With an effort, Alison raised her eyes to Julian’s face, and in return she received that sombre, absent look which seemed to take no account of her in his scheme of things.

There were a dozen things she might have said-tactful, well-considered things that would have helped to gloss the moment over.

She said none of them. She merely stated crudely and painfully: ‘You-don’t have to marry me, Julian.’

‘What do you mean?’

The very slightest smile broke the tenseness of his expression.

Alison dropped her eyes, her own expression almost sulky in the effort not to betray her feelings.

‘Well, your reason for the marriage is gone, isn’t it?’ she reminded him doggedly. ‘You were only marrying because it was necessary to have a wife in this South American job. Now that you can’t have the job anyway, you-you don’t need a wife.’

‘But your reason is still there,’ he said gently, and, loosing her hand at last, he put his arm round her. ‘You don’t really suppose I should back out now, do you?’

‘It’s terribly like being-caught, though,’ Alison murmured unhappily. ‘In a way, I rushed us both into this. If you’d taken normal time to think about it-’

But he wouldn’t let her finish.

‘My dear child, it was I who insisted on rushing things. It’s easy enough for us to be wise now and say we should have waited, but I absolutely refuse to have you blaming yourself. In any case, if we were going to do it at all, we had to do it quickly. It’s just bad luck that things haven’t turned out as we expected.’

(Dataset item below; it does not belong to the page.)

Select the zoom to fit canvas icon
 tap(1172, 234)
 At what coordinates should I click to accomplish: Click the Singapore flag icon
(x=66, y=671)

‘Yes, I know.’ Alison’s voice was very little more than a whisper. ‘Only I-I don’t want to hold you to the bargain. I mean-well, it’s rather awful for you staying here among all the people you know, married to someone for a reason that no longer exists.’

‘Do you propose that I should jilt you?’ he asked quietly.

‘We could just say we had made a mistake.’

‘And what do you suppose it would be like for you, being thrust back on your aunt’s hands?’

Alison moved slightly in the circle of his arm.

‘Well, that’s my affair, isn’t it?’ she said a little sulkily. ‘Not yours.’

‘No, Alison.’ Julian spoke quietly. ‘That’s where you’re wrong. You are my affair now. For good or bad we made that decision four weeks ago. God knows what sort of a muddle we’ve landed ourselves in. You were just as unprepared for this as I, and will probably have some difficult readjusting, too. But at least we’re in it now-and we’ve got to go on.’

‘But I don’t want you making such a sacrifice-’ began Alison desperately.

‘Hush.’ He very lightly put his hand against her startled mouth. ‘There’s no question of sacrifice. Don’t you see that it would be as unpleasant for me as for you if we called everything off now? I simply can’t afford another fiasco after the business with-Rosalie. I’m not exactly sensitive’- (‘That’s not true,’ thought Alison with quick tenderness)-’but I must confess I couldn’t face much more.’

‘Do you really mean that?’ She looked up at him very earnestly.’

‘I do’ He gave his grave smile at her.

‘Then we’ll go on with it,’ she said with a little sigh.